╭─ Listed records

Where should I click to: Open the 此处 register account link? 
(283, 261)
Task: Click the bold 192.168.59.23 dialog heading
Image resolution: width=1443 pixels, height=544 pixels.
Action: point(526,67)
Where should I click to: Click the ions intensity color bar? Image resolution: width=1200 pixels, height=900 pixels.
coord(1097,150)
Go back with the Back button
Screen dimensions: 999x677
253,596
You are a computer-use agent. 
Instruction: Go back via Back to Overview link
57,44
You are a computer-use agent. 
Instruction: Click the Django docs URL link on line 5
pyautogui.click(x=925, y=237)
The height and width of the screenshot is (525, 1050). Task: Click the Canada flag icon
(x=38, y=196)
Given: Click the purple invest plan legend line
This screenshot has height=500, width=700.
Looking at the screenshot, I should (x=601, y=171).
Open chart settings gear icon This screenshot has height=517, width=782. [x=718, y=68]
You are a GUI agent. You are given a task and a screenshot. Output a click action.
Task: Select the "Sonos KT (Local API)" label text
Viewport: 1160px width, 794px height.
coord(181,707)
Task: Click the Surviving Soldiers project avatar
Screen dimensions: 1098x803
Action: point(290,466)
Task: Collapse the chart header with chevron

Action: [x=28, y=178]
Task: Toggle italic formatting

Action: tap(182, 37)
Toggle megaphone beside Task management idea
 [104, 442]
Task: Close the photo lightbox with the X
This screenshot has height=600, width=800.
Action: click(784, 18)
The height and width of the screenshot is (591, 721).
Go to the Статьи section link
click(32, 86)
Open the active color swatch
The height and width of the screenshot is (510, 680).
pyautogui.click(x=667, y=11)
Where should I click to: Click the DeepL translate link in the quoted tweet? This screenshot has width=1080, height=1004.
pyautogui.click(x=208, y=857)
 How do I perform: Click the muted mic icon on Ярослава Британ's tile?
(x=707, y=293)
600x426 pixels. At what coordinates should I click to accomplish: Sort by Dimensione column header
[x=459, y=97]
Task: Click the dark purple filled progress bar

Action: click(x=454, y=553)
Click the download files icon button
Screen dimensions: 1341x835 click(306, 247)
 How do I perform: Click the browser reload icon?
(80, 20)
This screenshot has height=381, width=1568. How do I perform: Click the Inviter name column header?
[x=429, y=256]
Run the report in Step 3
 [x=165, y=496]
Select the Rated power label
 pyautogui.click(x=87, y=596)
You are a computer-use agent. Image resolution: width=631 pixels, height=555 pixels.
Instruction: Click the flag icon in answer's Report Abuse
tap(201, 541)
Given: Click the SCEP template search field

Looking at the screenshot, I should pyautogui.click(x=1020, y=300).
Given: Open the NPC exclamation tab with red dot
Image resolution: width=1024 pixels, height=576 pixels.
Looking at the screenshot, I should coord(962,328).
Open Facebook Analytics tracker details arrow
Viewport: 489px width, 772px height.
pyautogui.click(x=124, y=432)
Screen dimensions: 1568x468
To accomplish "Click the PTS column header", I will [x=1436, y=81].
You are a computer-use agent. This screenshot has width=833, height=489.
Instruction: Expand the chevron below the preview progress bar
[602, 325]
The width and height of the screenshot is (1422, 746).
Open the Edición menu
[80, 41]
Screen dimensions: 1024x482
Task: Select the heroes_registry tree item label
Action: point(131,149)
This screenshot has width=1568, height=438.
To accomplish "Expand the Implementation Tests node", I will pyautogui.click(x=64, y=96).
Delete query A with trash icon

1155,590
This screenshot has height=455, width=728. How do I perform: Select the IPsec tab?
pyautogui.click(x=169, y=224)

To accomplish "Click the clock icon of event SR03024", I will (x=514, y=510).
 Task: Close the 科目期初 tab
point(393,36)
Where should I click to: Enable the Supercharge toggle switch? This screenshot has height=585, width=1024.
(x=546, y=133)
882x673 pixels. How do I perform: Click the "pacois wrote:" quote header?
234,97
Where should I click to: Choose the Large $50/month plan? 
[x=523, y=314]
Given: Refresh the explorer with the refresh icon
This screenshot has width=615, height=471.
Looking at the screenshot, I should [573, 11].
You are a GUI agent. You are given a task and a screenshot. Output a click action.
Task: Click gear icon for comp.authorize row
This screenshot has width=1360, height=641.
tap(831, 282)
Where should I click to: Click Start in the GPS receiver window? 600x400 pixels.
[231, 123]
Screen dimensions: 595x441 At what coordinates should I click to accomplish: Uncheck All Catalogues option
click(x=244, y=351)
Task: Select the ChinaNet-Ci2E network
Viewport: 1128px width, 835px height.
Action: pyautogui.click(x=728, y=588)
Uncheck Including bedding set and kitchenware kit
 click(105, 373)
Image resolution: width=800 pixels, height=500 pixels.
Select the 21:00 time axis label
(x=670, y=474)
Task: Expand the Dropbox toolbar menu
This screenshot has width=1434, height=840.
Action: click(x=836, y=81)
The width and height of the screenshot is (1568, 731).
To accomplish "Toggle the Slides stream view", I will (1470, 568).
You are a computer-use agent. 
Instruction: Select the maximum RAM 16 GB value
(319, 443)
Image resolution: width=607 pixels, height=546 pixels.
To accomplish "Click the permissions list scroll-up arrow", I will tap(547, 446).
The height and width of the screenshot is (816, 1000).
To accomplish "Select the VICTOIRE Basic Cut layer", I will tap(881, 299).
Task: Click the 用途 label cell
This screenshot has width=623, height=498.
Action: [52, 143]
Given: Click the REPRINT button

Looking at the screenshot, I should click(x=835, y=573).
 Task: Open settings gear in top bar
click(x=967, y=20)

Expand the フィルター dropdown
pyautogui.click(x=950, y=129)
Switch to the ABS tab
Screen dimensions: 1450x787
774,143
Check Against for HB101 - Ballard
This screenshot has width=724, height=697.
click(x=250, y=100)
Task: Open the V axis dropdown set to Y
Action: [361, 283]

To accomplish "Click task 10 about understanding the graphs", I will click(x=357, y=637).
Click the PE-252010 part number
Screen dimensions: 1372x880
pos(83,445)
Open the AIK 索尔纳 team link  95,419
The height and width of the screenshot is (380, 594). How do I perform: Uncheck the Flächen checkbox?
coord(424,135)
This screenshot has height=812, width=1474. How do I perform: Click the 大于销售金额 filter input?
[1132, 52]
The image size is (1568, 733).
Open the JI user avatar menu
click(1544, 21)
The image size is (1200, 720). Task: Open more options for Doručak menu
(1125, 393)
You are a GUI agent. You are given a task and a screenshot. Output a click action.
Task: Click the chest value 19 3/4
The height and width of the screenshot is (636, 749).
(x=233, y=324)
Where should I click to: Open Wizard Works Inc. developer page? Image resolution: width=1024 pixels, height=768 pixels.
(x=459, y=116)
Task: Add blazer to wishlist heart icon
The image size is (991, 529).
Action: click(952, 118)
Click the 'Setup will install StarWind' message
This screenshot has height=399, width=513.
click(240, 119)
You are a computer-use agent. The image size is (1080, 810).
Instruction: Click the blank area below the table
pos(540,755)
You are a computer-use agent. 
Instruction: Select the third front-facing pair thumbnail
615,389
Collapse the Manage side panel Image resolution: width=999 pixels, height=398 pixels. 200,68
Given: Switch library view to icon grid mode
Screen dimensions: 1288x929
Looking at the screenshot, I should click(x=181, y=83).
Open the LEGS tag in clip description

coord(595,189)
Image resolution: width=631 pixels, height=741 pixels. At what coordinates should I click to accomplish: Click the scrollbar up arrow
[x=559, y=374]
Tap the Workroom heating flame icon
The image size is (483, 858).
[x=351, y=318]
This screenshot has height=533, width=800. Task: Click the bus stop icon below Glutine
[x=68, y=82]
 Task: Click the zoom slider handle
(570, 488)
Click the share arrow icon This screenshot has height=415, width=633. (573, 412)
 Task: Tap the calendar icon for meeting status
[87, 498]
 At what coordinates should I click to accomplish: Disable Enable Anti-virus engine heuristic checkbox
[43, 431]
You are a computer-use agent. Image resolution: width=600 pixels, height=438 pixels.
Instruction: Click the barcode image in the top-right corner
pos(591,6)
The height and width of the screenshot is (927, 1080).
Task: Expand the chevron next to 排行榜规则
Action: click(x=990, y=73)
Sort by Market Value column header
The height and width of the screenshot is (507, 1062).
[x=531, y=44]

╰─

*What the exercise asks*: Print exactly the lines from the one with "Click the share" through the last line of the material, including both, and no others.

*Response below*:
Click the share arrow icon This screenshot has height=415, width=633. (573, 412)
 Task: Tap the calendar icon for meeting status
[87, 498]
 At what coordinates should I click to accomplish: Disable Enable Anti-virus engine heuristic checkbox
[43, 431]
You are a computer-use agent. Image resolution: width=600 pixels, height=438 pixels.
Instruction: Click the barcode image in the top-right corner
pos(591,6)
The height and width of the screenshot is (927, 1080).
Task: Expand the chevron next to 排行榜规则
Action: click(x=990, y=73)
Sort by Market Value column header
The height and width of the screenshot is (507, 1062).
[x=531, y=44]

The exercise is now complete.